Un manque de moyens financiers et des animaux laissés pour compte
Cependant, les associations alertent sur le manque de moyens financiers pour mettre en œuvre les dispositions de ce plan. « Cela risque malheureusement de lui ôter toute efficacité pour les animaux », prévient la Fondation Brigitte Bardot. Sans aides spécifiques, c’est même l’ensemble du système de la protection animale existant qui est en péril. Les petites associations, en particulier, sont en situation de plus en plus précaire face à l’inflation et à la hausse des abandons et maltraitances. Dans ces conditions, Katia Renard souligne qu’il « va être difficile pour elles de poursuivre leur travail auprès des dizaines de milliers d’animaux qui arrivent chaque année dans leurs chenils et chatteries, et de satisfaire aux nouvelles réglementations et déclarations sans un accompagnement dans leur professionnalisation. »

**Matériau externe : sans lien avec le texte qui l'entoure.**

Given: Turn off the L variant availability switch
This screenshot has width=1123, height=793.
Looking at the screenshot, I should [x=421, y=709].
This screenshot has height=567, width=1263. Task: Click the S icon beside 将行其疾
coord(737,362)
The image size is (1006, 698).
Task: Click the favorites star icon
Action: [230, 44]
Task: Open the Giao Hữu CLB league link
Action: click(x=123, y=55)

Les associations de protection animale regrettent par ailleurs que le plan ne concerne pas l’ensemble des animaux. Pour la SPA, le gouvernement « fait l’impasse sur la situation des Nouveaux animaux de compagnie (NAC) » qui « restent les victimes d’un commerce peu enclin à leur protection et sont encore le reflet de l’animal objet ». Les animaux d’élevage sont les autres grands « oubliés », ce que déplore la Fondation 30 Millions d’amis « en dépit des progrès considérables à obtenir sur ce sujet ».

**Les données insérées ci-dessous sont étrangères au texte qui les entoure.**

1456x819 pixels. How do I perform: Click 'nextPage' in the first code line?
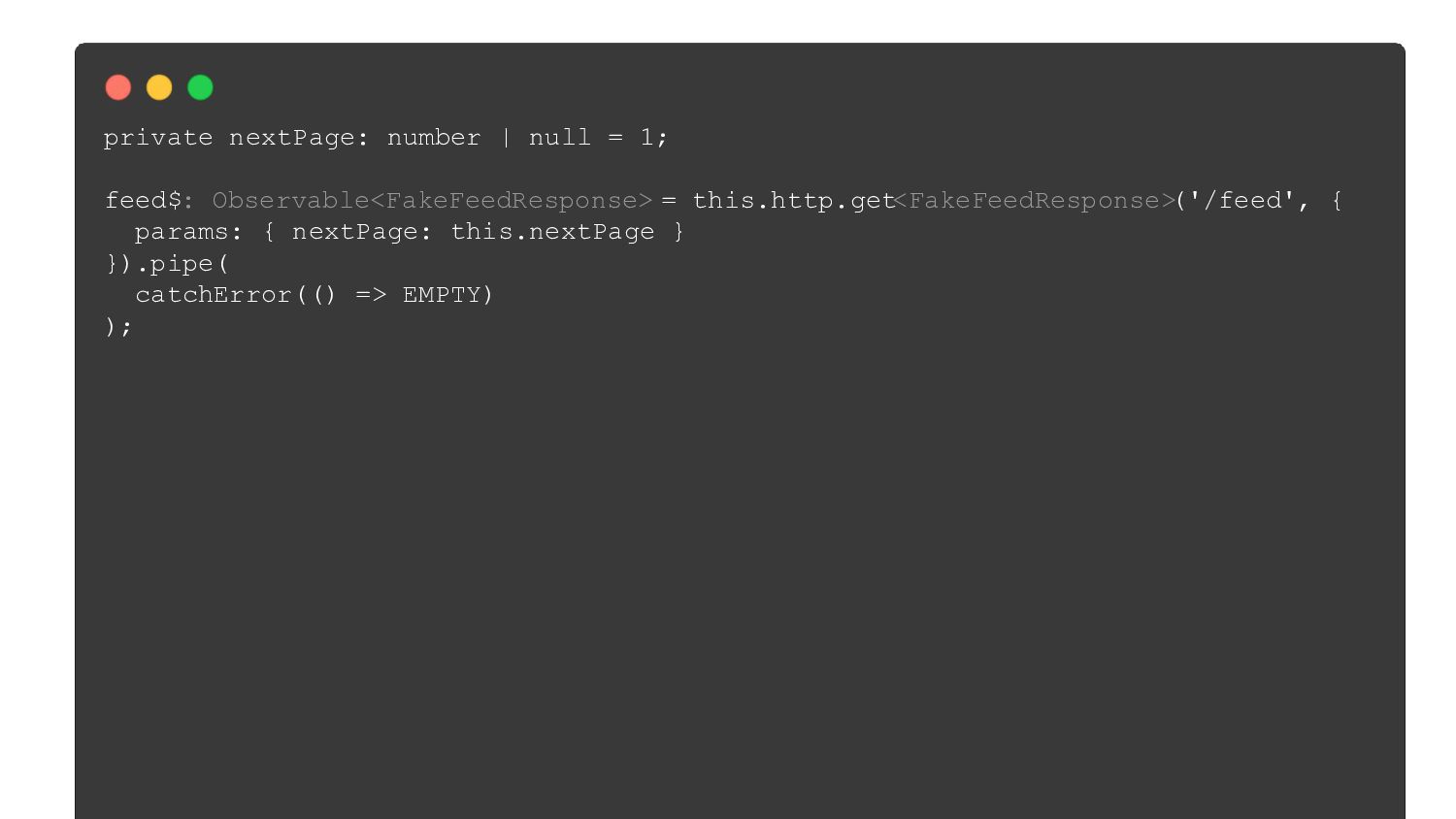point(291,138)
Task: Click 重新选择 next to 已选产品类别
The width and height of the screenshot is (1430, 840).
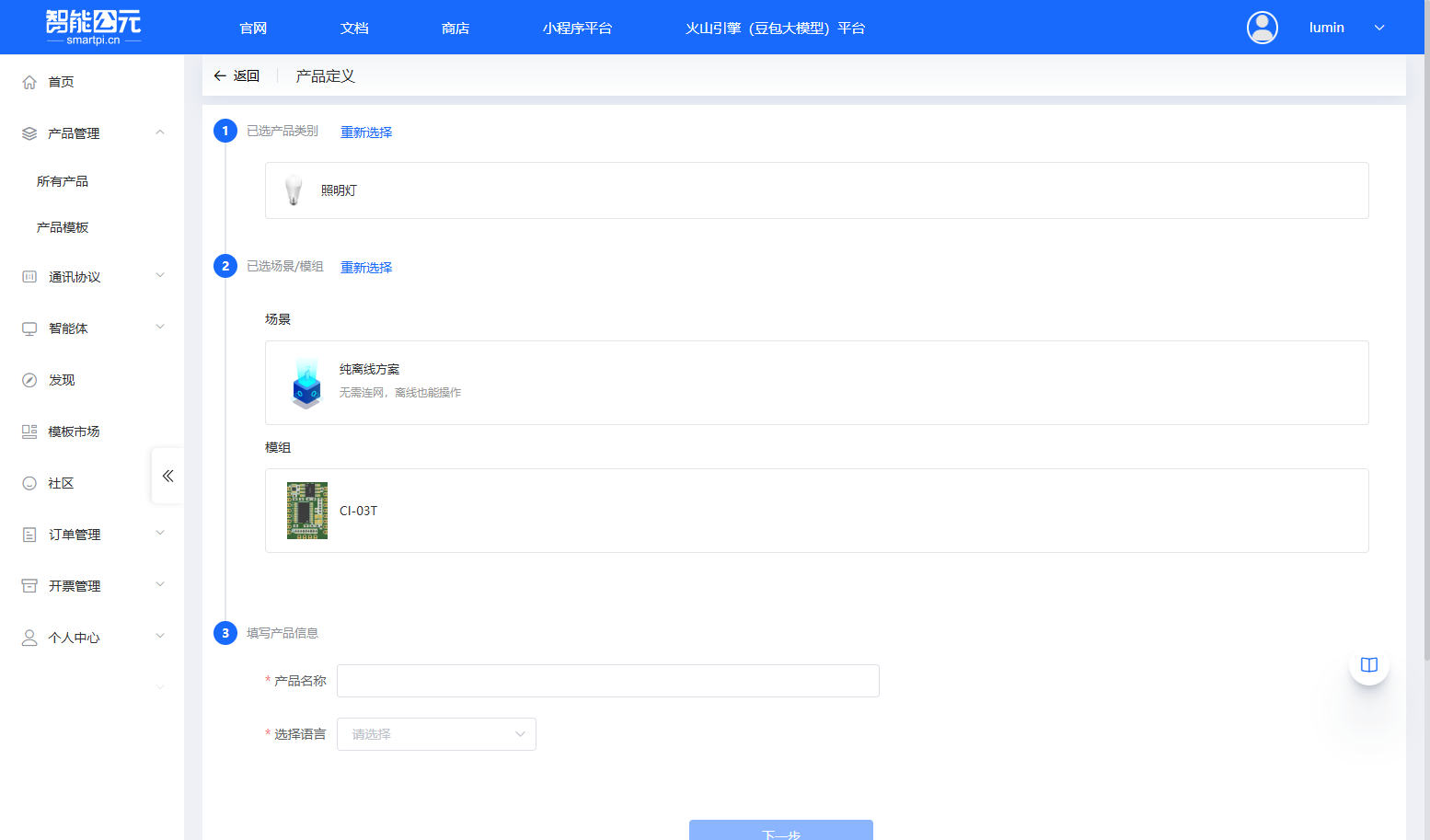Action: [365, 132]
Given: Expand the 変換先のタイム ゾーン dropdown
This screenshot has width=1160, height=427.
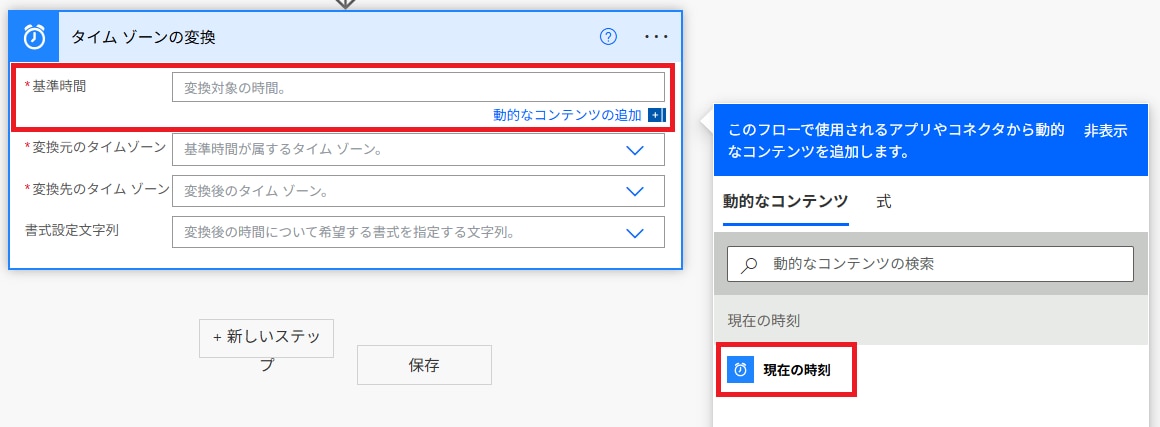Looking at the screenshot, I should click(634, 191).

Poursuivre les efforts vers un plan plus ambitieux
Alors que les mesures proposées visent l’exhaustivité, les associations appellent le gouvernement à ne pas oublier certains points fondamentaux. La Fondation 30 Millions d’Amis demande ainsi l’application de sanctions et un contrôle juridique renforcé contre les ventes illégales d’animaux par des particuliers, souvent non sanctionnées. La SPA propose l’introduction de mesures audacieuses telles qu’un crédit d’impôt pour l’adoption, la stérilisation et l’identification des animaux, ainsi que l’interdiction de la vente des NAC en animaleries et celle des chiots et chatons dans les foires et salons. Elle souhaite également la création de lieux dédiés à l’hébergement transitoire des animaux victimes de maltraitance, en attente de la condamnation de leurs tourmenteurs.

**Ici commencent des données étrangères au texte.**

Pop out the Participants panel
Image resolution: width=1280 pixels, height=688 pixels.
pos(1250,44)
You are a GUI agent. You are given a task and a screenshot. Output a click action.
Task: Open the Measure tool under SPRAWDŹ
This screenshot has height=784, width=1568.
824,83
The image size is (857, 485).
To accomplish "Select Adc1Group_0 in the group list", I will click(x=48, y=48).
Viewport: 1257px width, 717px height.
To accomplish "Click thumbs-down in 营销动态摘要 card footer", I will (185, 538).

Solidarité-Peuple-Animal insiste pour sa part sur la reconnaissance du travail des petites associations. Katia Renard en appelle à une meilleure prise en compte de leur détresse et de leurs difficultés : « La protection animale en France ne se résume pas aux 5-6 grosses associations, où les dons affluent et qui accomplissent un travail formidable. Elles ne sont pas seules et ne prennent pas en charge la majorité des animaux maltraités et abandonnés. Dans tous les coins de France, des milliers de petites associations accueillent des dizaines de milliers d’animaux. La plupart disposent d’à peine quelques centaines d’euros par mois pour les accueillir, les soigner, les nourrir, les identifier et les stériliser. Il faut absolument que l'État prenne la mesure de leur détresse et de leurs difficultés dans les mois qui viennent. » Solidarité-Peuple-Animal, qui regroupe plus de 460 petites associations, se tient prête à aider le gouvernement à mettre en œuvre ce plan « qui doit donner un nouvel élan à la protection animale en France, au bénéfice des chiens et des chats abandonnés ou maltraités », fait savoir sa présidente.